TASK BRIEF >>
Reproduce the entries from their first line up to and including the line with "Viewport: 986px width, 913px height.". Leave out everything after it.

DATA RECORDS >>
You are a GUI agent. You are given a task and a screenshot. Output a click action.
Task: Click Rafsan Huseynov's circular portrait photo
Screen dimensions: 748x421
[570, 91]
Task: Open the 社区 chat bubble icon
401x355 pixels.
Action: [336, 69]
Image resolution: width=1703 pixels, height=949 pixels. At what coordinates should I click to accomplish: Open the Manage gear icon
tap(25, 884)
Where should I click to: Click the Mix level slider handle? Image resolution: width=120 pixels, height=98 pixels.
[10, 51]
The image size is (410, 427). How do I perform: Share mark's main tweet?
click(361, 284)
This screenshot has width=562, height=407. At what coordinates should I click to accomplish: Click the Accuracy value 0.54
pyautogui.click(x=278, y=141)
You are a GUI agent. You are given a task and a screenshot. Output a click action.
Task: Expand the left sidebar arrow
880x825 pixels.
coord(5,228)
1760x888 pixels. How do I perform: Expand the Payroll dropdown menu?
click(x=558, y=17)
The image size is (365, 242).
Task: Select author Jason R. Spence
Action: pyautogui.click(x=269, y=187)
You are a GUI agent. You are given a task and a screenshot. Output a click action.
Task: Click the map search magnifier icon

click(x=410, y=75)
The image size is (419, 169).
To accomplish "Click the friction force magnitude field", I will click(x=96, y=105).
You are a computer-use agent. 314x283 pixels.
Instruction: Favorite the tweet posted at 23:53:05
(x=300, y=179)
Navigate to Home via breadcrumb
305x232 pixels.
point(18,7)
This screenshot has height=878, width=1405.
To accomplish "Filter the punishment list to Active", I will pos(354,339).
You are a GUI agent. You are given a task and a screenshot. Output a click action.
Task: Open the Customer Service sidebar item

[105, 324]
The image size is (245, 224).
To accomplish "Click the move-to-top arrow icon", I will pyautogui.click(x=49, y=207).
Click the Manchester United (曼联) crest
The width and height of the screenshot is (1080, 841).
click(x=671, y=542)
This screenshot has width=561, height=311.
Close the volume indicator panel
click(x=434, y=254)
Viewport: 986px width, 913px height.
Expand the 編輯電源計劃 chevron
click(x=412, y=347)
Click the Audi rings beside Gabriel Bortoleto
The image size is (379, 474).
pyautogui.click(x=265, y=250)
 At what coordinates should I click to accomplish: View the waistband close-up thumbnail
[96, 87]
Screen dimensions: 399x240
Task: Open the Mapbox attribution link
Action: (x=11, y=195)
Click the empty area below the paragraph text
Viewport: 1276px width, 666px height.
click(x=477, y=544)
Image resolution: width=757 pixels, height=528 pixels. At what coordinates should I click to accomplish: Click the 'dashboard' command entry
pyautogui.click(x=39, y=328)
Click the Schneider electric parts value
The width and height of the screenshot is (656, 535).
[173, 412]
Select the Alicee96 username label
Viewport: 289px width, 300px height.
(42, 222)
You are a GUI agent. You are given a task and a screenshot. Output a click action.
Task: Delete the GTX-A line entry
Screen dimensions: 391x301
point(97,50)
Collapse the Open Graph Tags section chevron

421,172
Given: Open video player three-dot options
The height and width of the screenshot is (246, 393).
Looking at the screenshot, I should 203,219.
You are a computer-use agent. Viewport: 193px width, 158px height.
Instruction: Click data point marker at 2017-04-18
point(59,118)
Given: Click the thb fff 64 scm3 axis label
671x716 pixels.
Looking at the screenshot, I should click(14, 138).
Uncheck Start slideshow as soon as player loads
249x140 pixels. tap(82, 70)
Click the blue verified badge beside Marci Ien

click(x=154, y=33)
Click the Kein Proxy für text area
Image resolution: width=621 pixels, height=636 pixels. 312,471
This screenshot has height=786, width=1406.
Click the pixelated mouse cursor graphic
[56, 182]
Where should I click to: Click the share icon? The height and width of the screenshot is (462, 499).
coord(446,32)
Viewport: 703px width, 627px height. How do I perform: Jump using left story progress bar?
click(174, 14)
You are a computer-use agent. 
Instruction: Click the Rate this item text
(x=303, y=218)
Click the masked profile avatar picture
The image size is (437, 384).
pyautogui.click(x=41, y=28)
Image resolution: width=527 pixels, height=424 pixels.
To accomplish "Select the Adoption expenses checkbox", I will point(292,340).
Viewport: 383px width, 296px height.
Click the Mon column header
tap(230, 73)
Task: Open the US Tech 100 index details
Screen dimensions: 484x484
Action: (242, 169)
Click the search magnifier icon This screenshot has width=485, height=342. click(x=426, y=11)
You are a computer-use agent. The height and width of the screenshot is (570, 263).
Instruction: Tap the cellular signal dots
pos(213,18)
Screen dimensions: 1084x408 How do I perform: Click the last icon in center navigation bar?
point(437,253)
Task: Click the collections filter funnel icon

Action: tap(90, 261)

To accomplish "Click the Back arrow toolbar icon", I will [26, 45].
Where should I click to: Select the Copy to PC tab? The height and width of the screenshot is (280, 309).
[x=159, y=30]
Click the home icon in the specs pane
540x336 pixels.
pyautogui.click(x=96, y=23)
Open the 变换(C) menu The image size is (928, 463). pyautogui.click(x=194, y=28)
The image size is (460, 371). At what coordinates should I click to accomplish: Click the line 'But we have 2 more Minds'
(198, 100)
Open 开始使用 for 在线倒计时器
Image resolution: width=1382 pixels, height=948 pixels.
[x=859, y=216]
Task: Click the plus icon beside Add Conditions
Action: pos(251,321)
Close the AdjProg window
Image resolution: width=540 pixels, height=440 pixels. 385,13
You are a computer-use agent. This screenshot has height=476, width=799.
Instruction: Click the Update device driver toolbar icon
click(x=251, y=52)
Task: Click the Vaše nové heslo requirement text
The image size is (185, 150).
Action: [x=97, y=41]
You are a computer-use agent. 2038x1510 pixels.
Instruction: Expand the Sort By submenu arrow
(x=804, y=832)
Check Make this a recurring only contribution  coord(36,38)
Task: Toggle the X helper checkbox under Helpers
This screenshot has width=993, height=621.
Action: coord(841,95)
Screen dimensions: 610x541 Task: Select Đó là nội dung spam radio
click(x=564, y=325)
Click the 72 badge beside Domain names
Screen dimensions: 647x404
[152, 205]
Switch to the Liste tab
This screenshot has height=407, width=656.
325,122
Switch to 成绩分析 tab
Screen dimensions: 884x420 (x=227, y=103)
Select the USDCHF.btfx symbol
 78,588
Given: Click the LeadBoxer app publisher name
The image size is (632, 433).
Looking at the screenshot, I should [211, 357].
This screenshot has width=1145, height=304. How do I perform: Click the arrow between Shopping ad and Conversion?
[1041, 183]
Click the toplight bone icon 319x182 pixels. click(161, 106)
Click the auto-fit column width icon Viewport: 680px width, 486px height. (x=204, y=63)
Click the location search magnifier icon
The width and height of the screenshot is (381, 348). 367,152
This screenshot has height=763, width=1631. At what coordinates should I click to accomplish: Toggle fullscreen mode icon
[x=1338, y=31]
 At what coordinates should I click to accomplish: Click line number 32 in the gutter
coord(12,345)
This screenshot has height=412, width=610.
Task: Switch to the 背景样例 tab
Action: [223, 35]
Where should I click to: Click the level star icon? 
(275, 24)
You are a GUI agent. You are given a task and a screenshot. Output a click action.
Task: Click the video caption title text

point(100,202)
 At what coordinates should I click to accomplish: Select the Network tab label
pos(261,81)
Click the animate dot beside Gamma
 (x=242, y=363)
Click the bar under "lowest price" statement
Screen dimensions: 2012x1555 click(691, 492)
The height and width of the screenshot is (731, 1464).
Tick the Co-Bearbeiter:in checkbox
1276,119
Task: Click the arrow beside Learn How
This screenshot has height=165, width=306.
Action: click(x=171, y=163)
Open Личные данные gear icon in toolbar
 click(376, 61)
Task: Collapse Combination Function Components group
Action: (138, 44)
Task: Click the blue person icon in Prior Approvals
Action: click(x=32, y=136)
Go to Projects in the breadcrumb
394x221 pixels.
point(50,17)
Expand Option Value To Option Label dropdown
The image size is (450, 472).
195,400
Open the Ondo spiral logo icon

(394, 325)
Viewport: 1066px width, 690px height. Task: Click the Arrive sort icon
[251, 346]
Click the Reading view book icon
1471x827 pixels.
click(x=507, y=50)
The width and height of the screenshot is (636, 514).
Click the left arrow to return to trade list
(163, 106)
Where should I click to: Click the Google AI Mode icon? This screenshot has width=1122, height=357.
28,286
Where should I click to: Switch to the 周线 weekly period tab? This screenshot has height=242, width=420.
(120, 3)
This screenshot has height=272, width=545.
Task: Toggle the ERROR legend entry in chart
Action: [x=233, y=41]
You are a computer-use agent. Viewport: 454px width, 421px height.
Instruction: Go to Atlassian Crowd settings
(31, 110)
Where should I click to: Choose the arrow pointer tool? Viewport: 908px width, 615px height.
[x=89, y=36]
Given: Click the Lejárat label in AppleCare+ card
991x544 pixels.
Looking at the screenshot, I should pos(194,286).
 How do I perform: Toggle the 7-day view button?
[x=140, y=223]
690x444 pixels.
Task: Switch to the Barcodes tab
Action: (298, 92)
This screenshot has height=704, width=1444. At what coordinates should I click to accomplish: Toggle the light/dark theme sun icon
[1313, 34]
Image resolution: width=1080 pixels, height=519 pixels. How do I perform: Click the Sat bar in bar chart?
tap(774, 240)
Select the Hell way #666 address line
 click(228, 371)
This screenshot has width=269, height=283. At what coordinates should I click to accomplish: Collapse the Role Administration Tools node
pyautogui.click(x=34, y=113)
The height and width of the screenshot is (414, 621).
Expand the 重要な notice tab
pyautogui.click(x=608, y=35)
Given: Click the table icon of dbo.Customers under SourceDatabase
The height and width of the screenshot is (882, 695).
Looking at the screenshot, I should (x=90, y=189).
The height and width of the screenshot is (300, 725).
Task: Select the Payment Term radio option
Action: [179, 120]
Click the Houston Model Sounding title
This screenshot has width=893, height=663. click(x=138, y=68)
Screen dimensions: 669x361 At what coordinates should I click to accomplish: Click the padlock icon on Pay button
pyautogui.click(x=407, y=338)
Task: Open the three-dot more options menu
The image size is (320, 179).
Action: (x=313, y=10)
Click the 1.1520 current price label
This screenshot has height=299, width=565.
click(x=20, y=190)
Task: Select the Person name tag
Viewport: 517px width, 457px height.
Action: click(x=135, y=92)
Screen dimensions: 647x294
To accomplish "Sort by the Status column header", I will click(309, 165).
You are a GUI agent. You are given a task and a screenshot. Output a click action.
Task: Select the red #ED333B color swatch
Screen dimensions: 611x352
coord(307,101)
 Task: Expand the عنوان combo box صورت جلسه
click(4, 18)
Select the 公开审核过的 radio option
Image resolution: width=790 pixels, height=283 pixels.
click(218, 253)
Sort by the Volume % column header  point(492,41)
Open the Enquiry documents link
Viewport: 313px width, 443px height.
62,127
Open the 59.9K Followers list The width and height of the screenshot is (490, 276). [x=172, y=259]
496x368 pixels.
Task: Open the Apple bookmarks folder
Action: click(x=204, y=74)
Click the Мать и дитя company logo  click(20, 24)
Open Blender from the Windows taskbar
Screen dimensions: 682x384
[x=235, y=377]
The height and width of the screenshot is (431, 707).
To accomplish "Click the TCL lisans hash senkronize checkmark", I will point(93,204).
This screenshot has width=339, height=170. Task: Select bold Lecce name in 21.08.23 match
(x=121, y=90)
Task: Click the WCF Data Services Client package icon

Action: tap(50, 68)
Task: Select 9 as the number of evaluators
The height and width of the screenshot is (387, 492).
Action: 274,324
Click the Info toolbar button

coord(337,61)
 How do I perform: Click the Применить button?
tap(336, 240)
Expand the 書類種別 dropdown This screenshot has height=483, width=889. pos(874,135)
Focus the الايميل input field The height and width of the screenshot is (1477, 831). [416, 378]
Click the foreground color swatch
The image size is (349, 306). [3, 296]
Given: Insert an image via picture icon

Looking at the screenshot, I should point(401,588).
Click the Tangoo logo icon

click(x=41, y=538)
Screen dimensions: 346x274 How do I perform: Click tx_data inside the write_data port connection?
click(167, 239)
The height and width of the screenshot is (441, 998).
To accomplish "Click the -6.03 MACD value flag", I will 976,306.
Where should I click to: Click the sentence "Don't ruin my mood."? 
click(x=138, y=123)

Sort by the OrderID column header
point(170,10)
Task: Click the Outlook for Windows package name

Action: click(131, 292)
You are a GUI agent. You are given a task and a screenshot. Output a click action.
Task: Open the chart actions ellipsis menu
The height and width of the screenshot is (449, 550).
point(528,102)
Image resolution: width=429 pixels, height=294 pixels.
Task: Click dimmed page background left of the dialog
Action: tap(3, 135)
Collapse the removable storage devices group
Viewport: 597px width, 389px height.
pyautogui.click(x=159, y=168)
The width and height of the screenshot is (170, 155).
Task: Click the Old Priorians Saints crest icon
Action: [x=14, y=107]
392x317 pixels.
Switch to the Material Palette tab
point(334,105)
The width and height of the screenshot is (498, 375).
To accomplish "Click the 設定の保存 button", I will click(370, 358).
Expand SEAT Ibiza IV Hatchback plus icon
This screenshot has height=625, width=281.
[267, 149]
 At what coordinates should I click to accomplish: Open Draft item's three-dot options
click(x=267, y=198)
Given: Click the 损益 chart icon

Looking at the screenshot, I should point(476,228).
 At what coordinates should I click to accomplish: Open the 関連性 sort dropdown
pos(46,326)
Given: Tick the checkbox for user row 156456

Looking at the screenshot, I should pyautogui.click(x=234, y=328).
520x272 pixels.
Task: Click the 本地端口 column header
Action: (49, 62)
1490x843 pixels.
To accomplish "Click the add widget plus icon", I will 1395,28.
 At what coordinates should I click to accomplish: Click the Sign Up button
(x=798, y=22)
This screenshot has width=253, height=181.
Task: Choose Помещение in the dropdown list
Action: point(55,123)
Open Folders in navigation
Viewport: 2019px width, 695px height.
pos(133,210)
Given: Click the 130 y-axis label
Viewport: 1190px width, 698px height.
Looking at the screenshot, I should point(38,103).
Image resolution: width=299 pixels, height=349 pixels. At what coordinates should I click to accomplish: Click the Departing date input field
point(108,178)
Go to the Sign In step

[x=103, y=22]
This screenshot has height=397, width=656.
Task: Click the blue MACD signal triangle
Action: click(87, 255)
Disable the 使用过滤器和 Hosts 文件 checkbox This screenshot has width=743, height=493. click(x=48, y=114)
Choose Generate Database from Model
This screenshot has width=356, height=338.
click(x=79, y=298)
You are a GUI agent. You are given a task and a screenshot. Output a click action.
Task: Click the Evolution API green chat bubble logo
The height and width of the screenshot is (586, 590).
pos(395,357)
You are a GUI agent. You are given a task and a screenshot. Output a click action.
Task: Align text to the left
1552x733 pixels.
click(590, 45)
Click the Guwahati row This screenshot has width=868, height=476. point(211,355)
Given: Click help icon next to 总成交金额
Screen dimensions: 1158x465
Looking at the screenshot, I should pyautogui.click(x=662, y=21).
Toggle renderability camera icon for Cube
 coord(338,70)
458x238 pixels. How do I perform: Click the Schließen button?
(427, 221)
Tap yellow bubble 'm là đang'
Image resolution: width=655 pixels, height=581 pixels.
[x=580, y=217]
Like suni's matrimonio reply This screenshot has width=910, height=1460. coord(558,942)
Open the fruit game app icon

WRITTEN RESPONSE >>
You are a GUI agent. You are given a task and a screenshot. Output a click action.
Task: Click Rafsan Huseynov's circular portrait photo
Screen dimensions: 748x421
[570, 91]
Task: Open the 社区 chat bubble icon
401x355 pixels.
Action: [336, 69]
Image resolution: width=1703 pixels, height=949 pixels. At what coordinates should I click to accomplish: Open the Manage gear icon
tap(25, 884)
Where should I click to: Click the Mix level slider handle? Image resolution: width=120 pixels, height=98 pixels.
[10, 51]
The image size is (410, 427). How do I perform: Share mark's main tweet?
click(361, 284)
This screenshot has width=562, height=407. At what coordinates should I click to accomplish: Click the Accuracy value 0.54
pyautogui.click(x=278, y=141)
You are a GUI agent. You are given a task and a screenshot. Output a click action.
Task: Expand the left sidebar arrow
880x825 pixels.
coord(5,228)
1760x888 pixels. How do I perform: Expand the Payroll dropdown menu?
click(x=558, y=17)
The image size is (365, 242).
Task: Select author Jason R. Spence
Action: pyautogui.click(x=269, y=187)
You are a GUI agent. You are given a task and a screenshot. Output a click action.
Task: Click the map search magnifier icon

click(x=410, y=75)
The image size is (419, 169).
To accomplish "Click the friction force magnitude field", I will click(x=96, y=105).
You are a computer-use agent. 314x283 pixels.
Instruction: Favorite the tweet posted at 23:53:05
(x=300, y=179)
Navigate to Home via breadcrumb
305x232 pixels.
point(18,7)
This screenshot has height=878, width=1405.
To accomplish "Filter the punishment list to Active", I will pos(354,339).
You are a GUI agent. You are given a task and a screenshot. Output a click action.
Task: Open the Customer Service sidebar item

[105, 324]
The image size is (245, 224).
To accomplish "Click the move-to-top arrow icon", I will pyautogui.click(x=49, y=207).
Click the Manchester United (曼联) crest
The width and height of the screenshot is (1080, 841).
click(x=671, y=542)
This screenshot has width=561, height=311.
Close the volume indicator panel
click(x=434, y=254)
Viewport: 986px width, 913px height.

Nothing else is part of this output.